El Pentágono quiere cuadruplicar la producción de los sistemas de guiado THAAD.
El Pentágono ha llegado a un acuerdo con BAE Systems y Lockheed Martin para cuadruplicar la producción de buscadores infrarrojos para el interceptor del sistema de defensa antimisiles de alta altitud terminal (THAAD), según anunciaron funcionarios el miércoles.
El acuerdo para la adquisición del sistema de búsqueda de misiles coincide con un contrato firmado en enero entre el Pentágono y Lockheed para cuadruplicar la producción anual de interceptores THAAD de la compañía, pasando de 96 a 400 unidades.
«Este nuevo acuerdo plurianual proporciona una señal de demanda a largo plazo que nos da la confianza necesaria para seguir invirtiendo en la expansión de nuestra capacidad», declaró Tom Arseneault, presidente y director ejecutivo de BAE Systems, en un comunicado el miércoles. «Seguimos centrados en ofrecer rápidamente tecnología superior a gran escala para ayudar a nuestros combatientes a mantener una ventaja decisiva».
Según las especificaciones de la compañía, el buscador THAAD de BAE utiliza sensores avanzados para detectar y fijar como objetivo las amenazas entrantes, incluidos los misiles balísticos que viajan a velocidades de hasta 17.000 millas por hora.
Una vez fijado el objetivo, el interceptor THAAD puede neutralizar amenazas tanto dentro como fuera de la atmósfera mediante un impacto no explosivo directo a la destrucción.
Al igual que el acuerdo de Lockheed, el contrato para los buscadores infrarrojos de BAE está previsto para siete años. Lockheed también anunció en enero otro acuerdo de siete años para aumentar la producción anual de sus interceptores PAC-3 de 600 a 2000 unidades durante los próximos siete años.
Estos acuerdos se producen en un momento en que la dependencia del ejército estadounidense de interceptores costosos contra municiones baratas, en particular las utilizadas por Irán durante la Operación Furia Épica, está siendo objeto de un escrutinio cada vez mayor.
Irán cuenta con una gran cantidad de drones no tripulados Shahed; según Reuters, produce 10.000 al mes. Si comparamos el coste promedio de 35.000 dólares de un dron Shahed iraní con el precio estimado de 4 millones de dólares de un PAC-3, la relación costo-beneficio es de 114 a 1 a favor de Irán.
Pero con los acuerdos ya firmados para cuadruplicar la producción del THAAD, está claro que el Pentágono considera estos sistemas como piezas vitales de la arquitectura de defensa.

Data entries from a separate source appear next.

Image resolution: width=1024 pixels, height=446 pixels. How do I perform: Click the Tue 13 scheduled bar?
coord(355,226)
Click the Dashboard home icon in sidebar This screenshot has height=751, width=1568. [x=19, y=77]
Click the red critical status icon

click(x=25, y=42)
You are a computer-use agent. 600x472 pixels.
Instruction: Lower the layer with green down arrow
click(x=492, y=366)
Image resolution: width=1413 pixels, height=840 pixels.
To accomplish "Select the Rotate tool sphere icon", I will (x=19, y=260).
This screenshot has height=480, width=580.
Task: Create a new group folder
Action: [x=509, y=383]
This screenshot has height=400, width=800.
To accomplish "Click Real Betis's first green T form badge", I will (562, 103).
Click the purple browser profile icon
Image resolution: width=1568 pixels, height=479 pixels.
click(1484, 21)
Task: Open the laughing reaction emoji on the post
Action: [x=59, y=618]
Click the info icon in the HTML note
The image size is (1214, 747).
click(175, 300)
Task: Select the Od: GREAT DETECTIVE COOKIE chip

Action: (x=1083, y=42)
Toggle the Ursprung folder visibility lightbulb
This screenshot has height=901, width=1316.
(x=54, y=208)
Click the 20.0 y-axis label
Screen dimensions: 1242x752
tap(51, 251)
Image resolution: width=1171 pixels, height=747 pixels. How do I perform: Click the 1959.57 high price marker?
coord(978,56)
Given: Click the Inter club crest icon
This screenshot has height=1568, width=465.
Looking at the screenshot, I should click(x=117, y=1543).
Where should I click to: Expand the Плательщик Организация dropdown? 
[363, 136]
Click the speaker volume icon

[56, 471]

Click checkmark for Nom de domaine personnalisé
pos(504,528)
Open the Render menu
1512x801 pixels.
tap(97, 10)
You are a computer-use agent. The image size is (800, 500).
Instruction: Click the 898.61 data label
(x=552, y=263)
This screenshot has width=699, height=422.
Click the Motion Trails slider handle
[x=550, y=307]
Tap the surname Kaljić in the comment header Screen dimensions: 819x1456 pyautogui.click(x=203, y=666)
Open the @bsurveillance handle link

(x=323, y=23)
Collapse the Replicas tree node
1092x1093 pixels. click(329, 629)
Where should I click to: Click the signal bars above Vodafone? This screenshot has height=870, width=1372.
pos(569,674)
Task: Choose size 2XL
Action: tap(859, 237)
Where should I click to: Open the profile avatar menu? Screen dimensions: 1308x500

“Garantizar nuestra cadena de suministro es tan crucial como nuestra colaboración con los contratistas principales”, declaró Michael Duffey, subsecretario de Defensa para Adquisiciones y Sostenimiento. “Este acuerdo con BAE Systems transmite una señal clara, estable y de demanda a largo plazo. Brindamos la certeza que nuestros socios necesitan para invertir, expandirse y contratar personal. Así es como preparamos la base industrial para tiempos de guerra”.
El trabajo de BAE Systems en el sistema de búsqueda THAAD se completará en las instalaciones de la compañía en Nashua, New Hampshire, y Endicott, Nueva York.